The building was designed by Rogelio Salmona, an icon in the history of modern Colombian architecture. The museum offers a selection of 20th-century art. Its permanent exhibition focuses on Colombian painters and sculptors of the last 40 years. Traditional and contemporary art exhibitions are also regularly organised. The complex also has a small cinema that shows European and Latin American films.
With over 33,000 gold objects, the Gold Museum is one of a kind in the world. The artifacts on display reflect the genius and artistry of the Pre-Columbian societies. The museum is divided into different rooms; each one displays a selection of gold pieces, representative of the indigenous cultures of Colombia. The Salon Dorado room exhibits 8,000 gold pieces of astonishing beauty and the display throws light on the legend of El Dorado using a background of sounds and images. The bookshop carries a vast selection on Pre-Columbian cultures, art, architecture and natural reserves, as well as a selection of souvenirs and reproductions of the exhibited pieces. Guided tours in several languages are provided free of cost.

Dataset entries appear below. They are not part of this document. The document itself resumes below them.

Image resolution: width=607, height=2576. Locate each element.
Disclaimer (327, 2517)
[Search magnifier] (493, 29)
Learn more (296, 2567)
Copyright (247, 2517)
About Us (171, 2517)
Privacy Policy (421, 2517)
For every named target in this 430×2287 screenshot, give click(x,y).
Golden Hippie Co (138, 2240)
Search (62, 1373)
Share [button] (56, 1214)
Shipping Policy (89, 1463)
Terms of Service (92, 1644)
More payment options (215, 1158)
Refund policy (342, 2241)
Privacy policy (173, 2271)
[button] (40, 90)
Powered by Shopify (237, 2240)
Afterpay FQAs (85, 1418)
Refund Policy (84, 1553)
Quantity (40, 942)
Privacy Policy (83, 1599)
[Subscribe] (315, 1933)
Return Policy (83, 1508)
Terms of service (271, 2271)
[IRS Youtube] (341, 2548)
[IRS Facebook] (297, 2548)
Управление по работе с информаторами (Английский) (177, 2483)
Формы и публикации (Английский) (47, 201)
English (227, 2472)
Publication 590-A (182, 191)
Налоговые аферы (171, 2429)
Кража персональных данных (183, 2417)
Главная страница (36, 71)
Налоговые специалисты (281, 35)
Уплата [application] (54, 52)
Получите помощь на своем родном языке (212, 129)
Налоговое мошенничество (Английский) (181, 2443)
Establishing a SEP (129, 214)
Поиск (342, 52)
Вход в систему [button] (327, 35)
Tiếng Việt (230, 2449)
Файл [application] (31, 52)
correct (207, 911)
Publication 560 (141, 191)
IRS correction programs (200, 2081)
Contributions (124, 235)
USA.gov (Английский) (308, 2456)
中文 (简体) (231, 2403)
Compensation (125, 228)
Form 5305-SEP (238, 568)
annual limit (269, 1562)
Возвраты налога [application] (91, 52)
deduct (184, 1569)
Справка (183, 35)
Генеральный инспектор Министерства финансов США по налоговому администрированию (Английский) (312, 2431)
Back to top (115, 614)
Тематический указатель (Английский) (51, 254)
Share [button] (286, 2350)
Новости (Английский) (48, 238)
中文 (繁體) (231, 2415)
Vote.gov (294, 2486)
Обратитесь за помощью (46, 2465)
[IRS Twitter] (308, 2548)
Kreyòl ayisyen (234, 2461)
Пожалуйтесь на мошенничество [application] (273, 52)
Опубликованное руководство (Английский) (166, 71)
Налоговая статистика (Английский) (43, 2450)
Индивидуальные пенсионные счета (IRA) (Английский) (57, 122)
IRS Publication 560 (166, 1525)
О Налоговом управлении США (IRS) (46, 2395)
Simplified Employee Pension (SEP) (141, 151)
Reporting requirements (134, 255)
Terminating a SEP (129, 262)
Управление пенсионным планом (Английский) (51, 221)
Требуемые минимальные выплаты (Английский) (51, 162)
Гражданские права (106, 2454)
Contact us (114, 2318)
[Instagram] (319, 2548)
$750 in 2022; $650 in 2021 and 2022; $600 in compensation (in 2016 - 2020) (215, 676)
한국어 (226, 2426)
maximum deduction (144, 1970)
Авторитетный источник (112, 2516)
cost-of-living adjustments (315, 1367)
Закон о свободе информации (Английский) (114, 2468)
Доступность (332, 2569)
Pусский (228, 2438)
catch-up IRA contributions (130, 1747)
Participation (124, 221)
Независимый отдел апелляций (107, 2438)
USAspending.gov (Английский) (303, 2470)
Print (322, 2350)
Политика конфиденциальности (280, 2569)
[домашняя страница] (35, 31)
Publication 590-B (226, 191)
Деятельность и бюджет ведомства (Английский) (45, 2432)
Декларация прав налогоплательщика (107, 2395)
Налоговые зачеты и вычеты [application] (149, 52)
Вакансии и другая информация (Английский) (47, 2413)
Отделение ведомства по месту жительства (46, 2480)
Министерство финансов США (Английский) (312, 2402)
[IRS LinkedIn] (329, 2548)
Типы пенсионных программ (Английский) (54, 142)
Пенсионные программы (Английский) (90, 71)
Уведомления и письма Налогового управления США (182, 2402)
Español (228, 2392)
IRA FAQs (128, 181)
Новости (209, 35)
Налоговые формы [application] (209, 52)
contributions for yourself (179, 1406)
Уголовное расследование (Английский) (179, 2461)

Cerro de Monserrate is very important to Bogotá. The white church built on the mountain summit, 3,200 meters high, dominates the cityscape. Pilgrims, devoted to the Señor Caído (a statue of Christ inside the church), visit to pay their dues. The mountaintop also offers the best panoramic view of Bogotá. There is a handicrafts market, cafés and a couple of excellent restaurants with both traditional and international menus, which stay open until midnight. You can get to the top by funicular or by cable car after paying the entry fee, or traverse the walking trail up the mountain free of charge.
Replete with buildings reminiscent of different architectural designs like Baroque, art deco and Spanish Colonial, La Candelaria delineates historical memories as it is the area where the city was originally founded. Walking along the street allows visitors to identify the Carrera Septima, originally a royal street. Behind Carrera Septima lies Plaza Bolívar, and on its left, Catedral Primada de Bogota. Strolling towards the hill takes visitors to a typical square, Plazuela de Don Rufino José Cuervo and on the next street, Iglesia de San Ignacio. Continuing down the same street, at the intersection between Calle 10 and Carrera 5, is the Teatro Colon, and to the other side is Palacio San Carlos. Two streets up is the Museo Militar (Military Museum), and the Camarín Del Carmen theatre, at the intersection between Calle 9 and Carrera 4. Towards the north, ambling visitors will find themselves surrounded by picturesque hills to their right as they emerge into Iglesia de la Candelaria and nearby is the Luis Angel Arango Library. On El Cajoncito Street there are also a lot of "chocolaterías" famous for their Bogotá hot chocolate.
The Bogota train is principally used to make tours of the Sabana. It departs from Sabana station on Saturdays, Sundays and Public holidays at 8am, and from Usaquen station, in the North of the city, at 9am. The tour is from Bogota to Nemacon and back. Tickets must be booked 2 or 3 days in advance from the Sabana train station or from one of the offices located at Transversal 17 no. 98-17. The tour provides entertainment from a typical Colombian group of musicians called 'Papayera' and the train also has a restaurant car offering fast food. The train arrives in Nemocon at 11:45am. Passengers are free to explore and lunch in town. The return journey is at 2:30pm arriving in Usaquen at 5:15pm and at Sabana station at 6pm.
The Salt Cathedral is 48.28 kilometers (30 miles) north of Bogotá, in Zipaquirá, which is the largest salt-producing region since pre-Columbian times. Constructed in a salt mine that sits under the foot of a prominent Halite mountain in Cundinamarca, the cathedral first opened its doors to the public in the 1950s. The church is known for its lofty ceiling that stands around 82 feet (25 meters) high, and its main hall that can easily accommodate up to 10,000 people at a time. Its overall structure is divided into three different areas that are ornamented with an assortment of architectural features that depict the birth, life, and death of Jesus Christ. The main altar is one of the church's most prized possessions which is guarded by a vivid sculpture of an angel sounding his bugle.